> [DIRECTIONS] All lines below containing the string "page" are to be copied.

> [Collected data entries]

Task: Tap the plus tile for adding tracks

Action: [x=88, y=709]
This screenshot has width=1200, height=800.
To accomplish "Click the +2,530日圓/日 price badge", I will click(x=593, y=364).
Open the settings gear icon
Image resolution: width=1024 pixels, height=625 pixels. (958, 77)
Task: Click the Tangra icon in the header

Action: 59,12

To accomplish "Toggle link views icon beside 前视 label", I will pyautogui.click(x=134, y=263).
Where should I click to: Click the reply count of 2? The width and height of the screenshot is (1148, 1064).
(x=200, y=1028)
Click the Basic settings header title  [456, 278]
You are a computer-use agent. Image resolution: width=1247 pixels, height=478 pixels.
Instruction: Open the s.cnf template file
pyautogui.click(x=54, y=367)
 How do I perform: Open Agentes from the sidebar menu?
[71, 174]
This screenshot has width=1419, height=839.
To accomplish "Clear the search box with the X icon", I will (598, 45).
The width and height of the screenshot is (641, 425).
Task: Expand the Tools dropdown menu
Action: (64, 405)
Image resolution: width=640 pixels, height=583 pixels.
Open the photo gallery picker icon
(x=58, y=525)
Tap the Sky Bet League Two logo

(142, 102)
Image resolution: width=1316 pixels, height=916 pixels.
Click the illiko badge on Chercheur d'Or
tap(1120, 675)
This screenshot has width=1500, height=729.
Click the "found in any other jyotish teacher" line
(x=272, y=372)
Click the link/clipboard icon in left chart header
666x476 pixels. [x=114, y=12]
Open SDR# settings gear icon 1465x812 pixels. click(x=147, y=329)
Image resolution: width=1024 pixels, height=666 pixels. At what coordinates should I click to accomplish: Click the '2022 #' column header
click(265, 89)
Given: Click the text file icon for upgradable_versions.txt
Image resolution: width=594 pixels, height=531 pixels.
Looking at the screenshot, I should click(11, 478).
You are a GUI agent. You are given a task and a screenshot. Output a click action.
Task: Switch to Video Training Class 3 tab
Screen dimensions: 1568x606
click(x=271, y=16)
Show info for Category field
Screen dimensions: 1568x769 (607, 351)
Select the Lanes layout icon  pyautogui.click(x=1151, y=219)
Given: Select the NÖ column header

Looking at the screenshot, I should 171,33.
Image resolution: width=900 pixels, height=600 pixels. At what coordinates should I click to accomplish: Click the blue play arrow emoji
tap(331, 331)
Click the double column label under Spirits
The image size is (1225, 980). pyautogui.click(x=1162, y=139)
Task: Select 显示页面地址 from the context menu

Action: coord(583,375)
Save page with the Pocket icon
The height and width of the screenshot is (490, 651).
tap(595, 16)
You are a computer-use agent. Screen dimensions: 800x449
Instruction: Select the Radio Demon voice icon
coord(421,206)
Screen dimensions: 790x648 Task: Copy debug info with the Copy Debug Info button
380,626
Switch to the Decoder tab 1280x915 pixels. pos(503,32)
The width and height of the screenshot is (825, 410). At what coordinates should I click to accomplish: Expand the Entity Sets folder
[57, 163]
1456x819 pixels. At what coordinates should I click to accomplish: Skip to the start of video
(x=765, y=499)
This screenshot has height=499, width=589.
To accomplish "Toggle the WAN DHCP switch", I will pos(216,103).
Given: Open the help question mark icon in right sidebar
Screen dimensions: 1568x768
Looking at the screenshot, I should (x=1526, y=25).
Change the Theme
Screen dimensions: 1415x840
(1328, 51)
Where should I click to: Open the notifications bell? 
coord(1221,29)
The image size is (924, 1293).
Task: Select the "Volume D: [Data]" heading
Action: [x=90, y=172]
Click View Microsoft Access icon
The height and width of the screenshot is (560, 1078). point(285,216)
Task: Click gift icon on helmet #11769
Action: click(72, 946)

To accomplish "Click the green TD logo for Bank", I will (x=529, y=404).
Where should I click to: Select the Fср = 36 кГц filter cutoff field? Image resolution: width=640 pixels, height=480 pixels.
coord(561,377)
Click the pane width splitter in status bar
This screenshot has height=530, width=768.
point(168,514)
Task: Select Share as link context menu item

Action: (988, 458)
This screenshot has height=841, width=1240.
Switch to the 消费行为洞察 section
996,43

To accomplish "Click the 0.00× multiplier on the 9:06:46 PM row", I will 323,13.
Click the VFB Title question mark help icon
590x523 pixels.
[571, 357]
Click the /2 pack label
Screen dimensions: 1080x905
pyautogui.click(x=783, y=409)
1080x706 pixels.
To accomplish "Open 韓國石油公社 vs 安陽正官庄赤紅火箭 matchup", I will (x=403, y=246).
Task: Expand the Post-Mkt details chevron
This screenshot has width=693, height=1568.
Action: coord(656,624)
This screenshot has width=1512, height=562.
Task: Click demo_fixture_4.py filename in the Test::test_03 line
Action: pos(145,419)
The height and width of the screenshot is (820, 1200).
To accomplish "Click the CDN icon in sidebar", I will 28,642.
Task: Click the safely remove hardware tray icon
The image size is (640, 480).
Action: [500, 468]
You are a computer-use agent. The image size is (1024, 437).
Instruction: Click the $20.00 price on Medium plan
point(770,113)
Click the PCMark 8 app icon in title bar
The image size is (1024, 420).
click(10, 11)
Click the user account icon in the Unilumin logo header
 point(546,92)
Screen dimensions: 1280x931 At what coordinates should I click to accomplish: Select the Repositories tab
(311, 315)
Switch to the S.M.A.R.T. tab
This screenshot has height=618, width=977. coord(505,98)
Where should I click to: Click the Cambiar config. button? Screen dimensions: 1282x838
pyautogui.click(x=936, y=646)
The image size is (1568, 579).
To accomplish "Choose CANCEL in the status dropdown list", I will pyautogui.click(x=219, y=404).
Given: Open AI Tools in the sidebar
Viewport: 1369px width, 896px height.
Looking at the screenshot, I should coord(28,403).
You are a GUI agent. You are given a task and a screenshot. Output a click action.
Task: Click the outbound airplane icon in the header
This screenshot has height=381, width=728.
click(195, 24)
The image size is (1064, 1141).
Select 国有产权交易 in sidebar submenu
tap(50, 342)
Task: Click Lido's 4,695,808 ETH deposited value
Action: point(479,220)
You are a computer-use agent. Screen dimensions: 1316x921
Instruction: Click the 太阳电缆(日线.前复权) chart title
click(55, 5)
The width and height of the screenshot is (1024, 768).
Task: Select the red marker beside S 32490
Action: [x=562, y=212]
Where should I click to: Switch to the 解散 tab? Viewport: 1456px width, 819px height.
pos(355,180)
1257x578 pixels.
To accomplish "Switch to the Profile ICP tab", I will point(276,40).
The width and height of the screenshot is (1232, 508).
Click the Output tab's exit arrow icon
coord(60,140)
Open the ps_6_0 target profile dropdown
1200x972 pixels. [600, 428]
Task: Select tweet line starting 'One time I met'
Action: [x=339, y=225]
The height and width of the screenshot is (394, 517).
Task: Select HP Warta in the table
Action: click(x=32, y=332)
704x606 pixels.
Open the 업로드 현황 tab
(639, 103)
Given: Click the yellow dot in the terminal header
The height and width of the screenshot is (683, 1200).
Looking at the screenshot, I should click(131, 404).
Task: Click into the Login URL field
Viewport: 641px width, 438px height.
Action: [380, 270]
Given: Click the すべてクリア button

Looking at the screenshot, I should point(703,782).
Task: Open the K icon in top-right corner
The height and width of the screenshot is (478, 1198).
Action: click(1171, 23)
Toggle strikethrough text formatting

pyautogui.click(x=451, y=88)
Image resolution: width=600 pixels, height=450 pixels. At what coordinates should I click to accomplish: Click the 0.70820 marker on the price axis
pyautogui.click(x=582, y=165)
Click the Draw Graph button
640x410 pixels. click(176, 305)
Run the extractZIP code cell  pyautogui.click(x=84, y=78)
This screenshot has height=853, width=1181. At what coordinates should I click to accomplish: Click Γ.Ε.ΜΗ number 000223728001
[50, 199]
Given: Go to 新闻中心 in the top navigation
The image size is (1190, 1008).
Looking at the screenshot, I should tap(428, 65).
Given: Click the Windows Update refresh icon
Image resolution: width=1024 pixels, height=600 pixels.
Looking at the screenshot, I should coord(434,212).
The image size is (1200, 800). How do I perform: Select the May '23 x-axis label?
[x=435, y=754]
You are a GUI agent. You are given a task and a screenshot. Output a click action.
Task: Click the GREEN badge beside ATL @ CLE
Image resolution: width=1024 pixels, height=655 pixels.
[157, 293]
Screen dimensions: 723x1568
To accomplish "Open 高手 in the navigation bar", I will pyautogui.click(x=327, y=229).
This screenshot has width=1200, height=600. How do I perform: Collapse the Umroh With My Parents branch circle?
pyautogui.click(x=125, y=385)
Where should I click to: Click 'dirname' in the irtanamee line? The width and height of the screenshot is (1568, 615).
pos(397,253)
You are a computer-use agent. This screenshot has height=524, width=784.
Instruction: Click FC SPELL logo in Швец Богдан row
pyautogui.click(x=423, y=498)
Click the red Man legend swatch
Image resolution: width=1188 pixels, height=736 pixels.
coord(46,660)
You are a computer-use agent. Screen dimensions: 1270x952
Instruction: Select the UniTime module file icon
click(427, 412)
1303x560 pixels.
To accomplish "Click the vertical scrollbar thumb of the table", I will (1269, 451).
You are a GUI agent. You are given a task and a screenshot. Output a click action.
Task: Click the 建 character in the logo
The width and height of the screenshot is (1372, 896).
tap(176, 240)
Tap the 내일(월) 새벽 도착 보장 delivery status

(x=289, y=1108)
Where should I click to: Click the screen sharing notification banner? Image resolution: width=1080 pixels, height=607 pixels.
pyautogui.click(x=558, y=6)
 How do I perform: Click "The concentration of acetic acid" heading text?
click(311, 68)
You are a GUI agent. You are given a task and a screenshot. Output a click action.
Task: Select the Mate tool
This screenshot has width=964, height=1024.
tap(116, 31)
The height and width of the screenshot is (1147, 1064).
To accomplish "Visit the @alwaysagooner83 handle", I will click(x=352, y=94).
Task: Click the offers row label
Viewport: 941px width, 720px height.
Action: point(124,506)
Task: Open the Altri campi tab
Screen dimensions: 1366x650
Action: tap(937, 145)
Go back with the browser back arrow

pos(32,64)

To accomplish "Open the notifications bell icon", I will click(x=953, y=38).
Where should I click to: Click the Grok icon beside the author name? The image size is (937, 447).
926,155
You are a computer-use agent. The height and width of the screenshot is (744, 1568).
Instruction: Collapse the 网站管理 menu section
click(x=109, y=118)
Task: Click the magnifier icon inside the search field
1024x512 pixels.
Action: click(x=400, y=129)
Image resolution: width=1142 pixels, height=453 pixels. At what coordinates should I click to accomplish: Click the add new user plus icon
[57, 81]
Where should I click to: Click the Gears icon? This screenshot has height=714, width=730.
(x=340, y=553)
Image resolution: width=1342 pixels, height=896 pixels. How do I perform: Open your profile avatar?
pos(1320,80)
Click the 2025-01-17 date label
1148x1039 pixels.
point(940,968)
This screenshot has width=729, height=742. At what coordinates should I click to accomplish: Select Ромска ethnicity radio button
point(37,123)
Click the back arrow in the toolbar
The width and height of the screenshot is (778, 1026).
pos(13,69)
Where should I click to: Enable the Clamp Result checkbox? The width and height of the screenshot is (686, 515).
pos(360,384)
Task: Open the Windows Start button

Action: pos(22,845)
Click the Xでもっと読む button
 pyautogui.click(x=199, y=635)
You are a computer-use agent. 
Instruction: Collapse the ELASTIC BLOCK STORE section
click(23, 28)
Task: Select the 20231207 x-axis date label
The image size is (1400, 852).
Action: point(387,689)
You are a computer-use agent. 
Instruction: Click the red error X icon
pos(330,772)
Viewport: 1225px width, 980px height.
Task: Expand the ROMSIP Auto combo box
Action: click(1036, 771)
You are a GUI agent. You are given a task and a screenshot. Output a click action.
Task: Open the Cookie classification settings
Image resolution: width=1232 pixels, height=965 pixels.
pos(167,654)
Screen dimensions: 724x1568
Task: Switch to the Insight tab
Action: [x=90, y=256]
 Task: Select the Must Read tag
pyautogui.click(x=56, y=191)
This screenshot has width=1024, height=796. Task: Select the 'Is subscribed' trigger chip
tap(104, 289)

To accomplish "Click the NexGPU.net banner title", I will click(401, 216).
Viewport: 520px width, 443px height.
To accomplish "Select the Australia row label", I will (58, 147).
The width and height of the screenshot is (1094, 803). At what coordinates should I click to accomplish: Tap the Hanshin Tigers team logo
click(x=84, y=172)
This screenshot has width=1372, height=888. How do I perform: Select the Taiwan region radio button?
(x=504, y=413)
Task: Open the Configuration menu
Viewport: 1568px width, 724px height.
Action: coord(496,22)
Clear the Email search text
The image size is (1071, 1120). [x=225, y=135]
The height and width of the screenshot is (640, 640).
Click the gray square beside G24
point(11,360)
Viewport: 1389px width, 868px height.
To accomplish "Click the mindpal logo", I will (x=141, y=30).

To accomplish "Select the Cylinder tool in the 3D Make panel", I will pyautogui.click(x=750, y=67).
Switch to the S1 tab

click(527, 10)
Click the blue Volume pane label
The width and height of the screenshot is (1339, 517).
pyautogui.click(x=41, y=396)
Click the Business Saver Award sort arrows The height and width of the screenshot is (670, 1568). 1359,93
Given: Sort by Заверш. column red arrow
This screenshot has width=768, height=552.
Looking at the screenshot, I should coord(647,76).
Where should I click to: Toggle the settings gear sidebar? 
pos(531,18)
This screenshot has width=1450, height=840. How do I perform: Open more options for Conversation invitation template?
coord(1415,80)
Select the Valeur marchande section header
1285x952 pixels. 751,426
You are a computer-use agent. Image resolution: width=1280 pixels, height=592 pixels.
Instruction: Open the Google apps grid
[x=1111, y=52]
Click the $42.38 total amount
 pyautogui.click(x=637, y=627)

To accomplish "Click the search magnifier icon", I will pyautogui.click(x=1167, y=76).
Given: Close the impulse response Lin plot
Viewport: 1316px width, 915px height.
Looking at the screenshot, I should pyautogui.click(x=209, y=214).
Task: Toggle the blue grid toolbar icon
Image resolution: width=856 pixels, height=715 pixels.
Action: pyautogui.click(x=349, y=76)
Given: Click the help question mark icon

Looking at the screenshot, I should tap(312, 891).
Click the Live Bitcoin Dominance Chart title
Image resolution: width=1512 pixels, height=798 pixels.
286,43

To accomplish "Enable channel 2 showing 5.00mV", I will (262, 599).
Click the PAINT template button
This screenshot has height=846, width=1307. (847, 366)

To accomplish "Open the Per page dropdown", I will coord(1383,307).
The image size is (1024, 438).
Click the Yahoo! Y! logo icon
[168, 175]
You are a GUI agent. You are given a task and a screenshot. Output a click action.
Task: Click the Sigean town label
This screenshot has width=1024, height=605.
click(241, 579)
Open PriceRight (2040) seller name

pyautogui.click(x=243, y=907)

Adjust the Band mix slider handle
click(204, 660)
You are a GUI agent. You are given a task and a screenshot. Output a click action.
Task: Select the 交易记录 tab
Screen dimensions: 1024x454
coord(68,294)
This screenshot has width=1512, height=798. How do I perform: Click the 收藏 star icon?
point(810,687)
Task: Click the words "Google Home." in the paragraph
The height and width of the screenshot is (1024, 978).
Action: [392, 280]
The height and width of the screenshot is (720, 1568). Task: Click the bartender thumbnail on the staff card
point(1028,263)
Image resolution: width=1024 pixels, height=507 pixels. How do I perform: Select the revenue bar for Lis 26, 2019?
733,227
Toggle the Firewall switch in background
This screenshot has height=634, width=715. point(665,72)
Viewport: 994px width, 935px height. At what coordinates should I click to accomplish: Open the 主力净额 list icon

> [WRITTEN ANSWER]
Save page with the Pocket icon
To accomplish "Open the Per page dropdown", I will coord(1383,307).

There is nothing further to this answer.